Pull out each line of the records holding the string "dropdown".

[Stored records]
"""
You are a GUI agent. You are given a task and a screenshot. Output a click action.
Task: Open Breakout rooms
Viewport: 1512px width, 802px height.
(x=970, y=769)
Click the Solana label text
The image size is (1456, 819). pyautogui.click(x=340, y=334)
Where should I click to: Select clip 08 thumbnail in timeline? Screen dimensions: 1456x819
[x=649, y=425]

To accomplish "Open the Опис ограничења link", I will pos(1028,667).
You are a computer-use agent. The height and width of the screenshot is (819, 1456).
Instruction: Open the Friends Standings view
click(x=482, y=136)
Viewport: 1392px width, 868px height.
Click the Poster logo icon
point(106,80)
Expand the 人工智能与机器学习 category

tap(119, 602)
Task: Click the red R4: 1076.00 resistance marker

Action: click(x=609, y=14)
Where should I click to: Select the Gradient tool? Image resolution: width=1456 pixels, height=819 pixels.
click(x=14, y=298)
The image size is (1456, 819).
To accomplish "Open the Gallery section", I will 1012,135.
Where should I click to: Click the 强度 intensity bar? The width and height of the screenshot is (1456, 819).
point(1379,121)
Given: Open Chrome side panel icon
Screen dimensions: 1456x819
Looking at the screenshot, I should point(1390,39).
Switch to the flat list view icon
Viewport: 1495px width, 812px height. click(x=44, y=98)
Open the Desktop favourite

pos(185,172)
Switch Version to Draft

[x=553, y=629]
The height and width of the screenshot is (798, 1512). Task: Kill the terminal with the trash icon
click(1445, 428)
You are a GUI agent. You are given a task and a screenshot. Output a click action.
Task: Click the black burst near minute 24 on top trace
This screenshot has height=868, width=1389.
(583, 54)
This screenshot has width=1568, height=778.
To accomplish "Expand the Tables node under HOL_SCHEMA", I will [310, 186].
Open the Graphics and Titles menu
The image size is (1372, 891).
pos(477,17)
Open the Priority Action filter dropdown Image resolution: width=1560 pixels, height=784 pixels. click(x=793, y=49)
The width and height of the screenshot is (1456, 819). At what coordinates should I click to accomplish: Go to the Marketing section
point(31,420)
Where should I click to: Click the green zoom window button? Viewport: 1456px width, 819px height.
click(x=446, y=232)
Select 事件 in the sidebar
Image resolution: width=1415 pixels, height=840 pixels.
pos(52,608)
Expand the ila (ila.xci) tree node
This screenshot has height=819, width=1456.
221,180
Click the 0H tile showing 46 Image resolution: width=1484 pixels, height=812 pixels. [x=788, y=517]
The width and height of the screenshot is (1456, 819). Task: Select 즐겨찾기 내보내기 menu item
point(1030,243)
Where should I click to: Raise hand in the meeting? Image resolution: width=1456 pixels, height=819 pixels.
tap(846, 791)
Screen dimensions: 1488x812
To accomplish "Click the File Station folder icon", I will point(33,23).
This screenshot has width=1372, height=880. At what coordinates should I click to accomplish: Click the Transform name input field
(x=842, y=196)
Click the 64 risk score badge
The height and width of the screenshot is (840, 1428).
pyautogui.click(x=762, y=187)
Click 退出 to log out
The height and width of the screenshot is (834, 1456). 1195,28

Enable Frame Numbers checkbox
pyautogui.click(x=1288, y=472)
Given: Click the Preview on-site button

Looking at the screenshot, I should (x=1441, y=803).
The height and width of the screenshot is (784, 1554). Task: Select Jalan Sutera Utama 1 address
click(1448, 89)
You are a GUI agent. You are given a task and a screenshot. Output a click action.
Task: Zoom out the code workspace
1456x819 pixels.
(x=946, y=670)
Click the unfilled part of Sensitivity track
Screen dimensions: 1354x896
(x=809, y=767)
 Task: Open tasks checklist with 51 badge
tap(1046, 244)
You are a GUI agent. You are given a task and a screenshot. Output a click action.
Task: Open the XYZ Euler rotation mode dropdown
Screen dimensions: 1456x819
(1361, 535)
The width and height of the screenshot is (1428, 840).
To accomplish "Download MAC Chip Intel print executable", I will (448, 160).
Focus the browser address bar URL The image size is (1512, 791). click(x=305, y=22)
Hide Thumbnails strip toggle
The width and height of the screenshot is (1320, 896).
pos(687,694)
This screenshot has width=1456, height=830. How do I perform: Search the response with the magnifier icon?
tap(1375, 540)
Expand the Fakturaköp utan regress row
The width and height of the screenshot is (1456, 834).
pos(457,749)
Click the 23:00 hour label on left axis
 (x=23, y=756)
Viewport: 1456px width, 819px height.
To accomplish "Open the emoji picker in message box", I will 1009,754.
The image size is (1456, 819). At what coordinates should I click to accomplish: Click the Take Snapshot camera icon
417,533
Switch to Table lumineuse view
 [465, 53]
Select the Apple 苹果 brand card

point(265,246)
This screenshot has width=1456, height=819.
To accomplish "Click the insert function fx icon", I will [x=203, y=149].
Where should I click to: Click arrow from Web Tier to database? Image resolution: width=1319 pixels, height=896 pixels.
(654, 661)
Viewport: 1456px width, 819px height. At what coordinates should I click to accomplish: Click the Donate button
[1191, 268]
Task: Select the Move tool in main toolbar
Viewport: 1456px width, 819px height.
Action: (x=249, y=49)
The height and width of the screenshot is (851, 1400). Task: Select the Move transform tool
"""
WRITTEN RESPONSE =>
Open the Priority Action filter dropdown Image resolution: width=1560 pixels, height=784 pixels. click(x=793, y=49)
Task: Open the XYZ Euler rotation mode dropdown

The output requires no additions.